▸ **Exercise**
Below are records with pictures; copy word for word only the lines between the line with "Viewport: 431px width, 196px" and the line with "Select the Alfred Fishman row", inclusive, and drop the pictures.

▸ **Given information**
┏━━
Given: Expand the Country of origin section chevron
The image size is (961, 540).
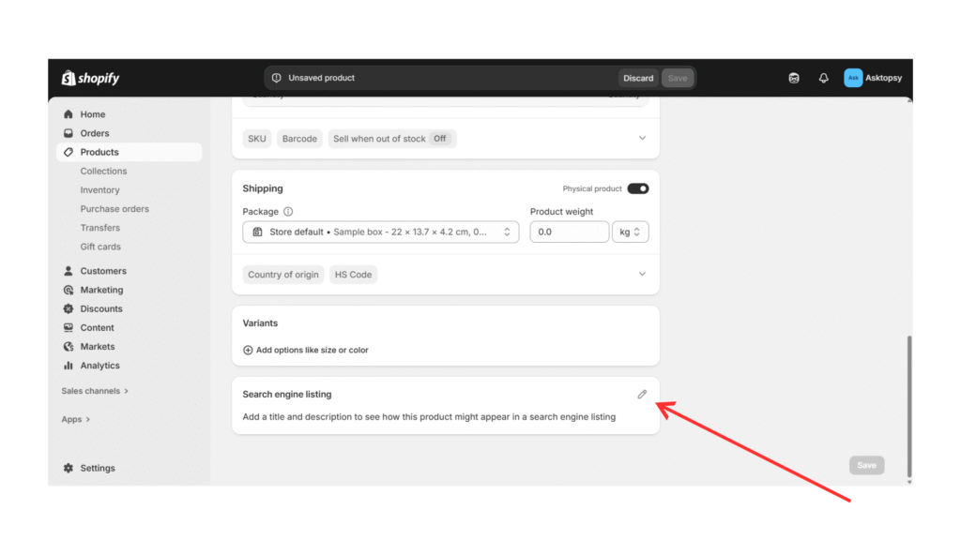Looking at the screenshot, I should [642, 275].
┗━━
┏━━
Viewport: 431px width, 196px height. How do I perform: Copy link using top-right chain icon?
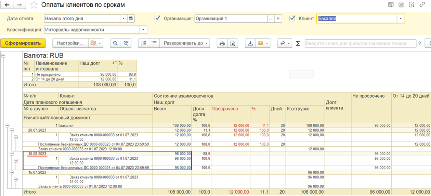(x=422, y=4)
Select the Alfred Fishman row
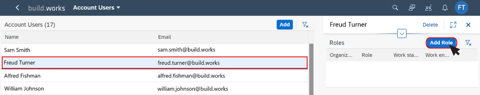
┗━━
▸ **Answer box**
Viewport: 431px width, 196px height. How do I perform: Copy link using top-right chain icon?
(x=422, y=4)
Select the Alfred Fishman row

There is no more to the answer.